Stressing the need for the industry to go to ground for understanding the reach of programmes, he said organisations like the Confederation of Indian Industry were not expected to just prepare papers, but had the responsibility of ensuring implementation of at least few programmes. In this direction, he wanted the industry to come out with a vision document outlining plans it had for bringing investments into the State. “Each one of you should bring investments to the State,” he said.
He was addressing a public session on “sustaining inclusive growth in a challenging economy” organised as part of the annual meeting of State chapter of the CII here on Saturday. Mr. Narasimhan wanted all sections and segments of people, including rural population, to be taken together in the growth process as confining growth to a section would “deepen the divide”. The Governor who touched upon key segments of development including infrastructure and healthcare in his address wondered how planners were ‘looking at just tomorrow, not days beyond'. “The climate change for instance. Are we taking any steps or confining the issue to board room discussions?” the Governor questioned.
Accolades pour in
His speech won instant accolades from the audience comprising leading industrialists. CII-AP chairman Y. Harish Chandra Prasad remarked “we are, for the first time, seeing a no non-sense Governor”.
Responding to complaints of acute power shortages, he said the State was exploring a merchant power policy as well as measures to augment the generation capacity.

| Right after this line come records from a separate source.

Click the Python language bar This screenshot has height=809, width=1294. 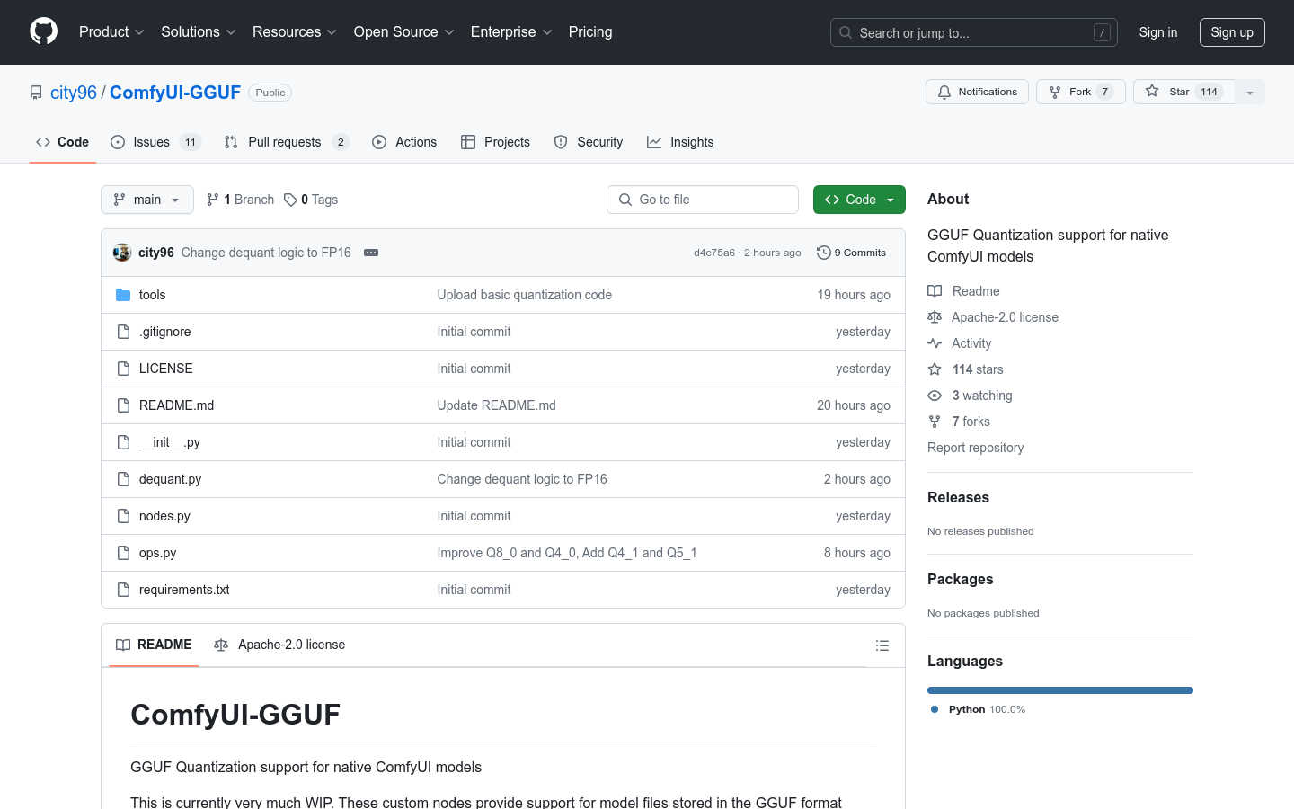[x=1059, y=690]
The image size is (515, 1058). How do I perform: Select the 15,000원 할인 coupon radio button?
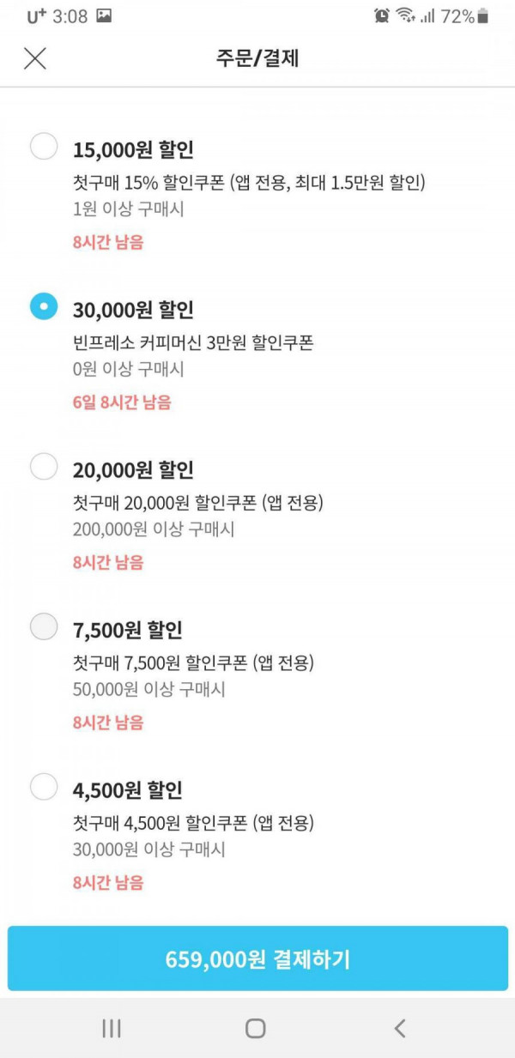[x=44, y=146]
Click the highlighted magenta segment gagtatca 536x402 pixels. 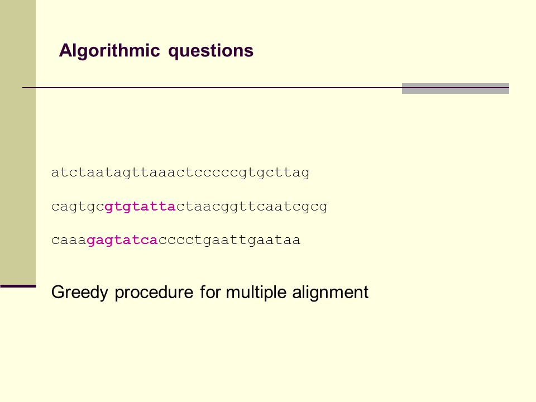point(122,240)
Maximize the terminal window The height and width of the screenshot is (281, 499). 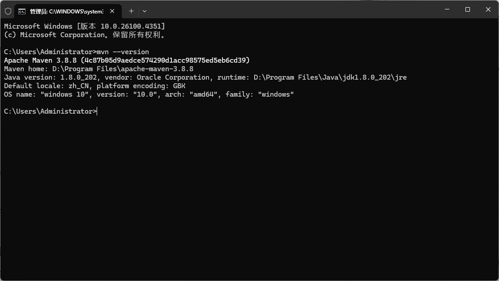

Indian School of Business dean Ajit Rangnekar said the first phase of globalisation was dominated by developed countries like the US and the second saw emerging economies like India and China supplying goods and services to developed world. Globalisation 3.0, the next phase where affordable business where high quality of goods and services would be provided at reasonable costs, was on the anvil.
Asserting that enough work had not been done in this direction, he wanted the Indian industry to evolve affordable solutions that would also make work profitable.
Small Scale Industries Minister D.K. Aruna, CII southern region chairman C.R. Swaminathan and others also spoke.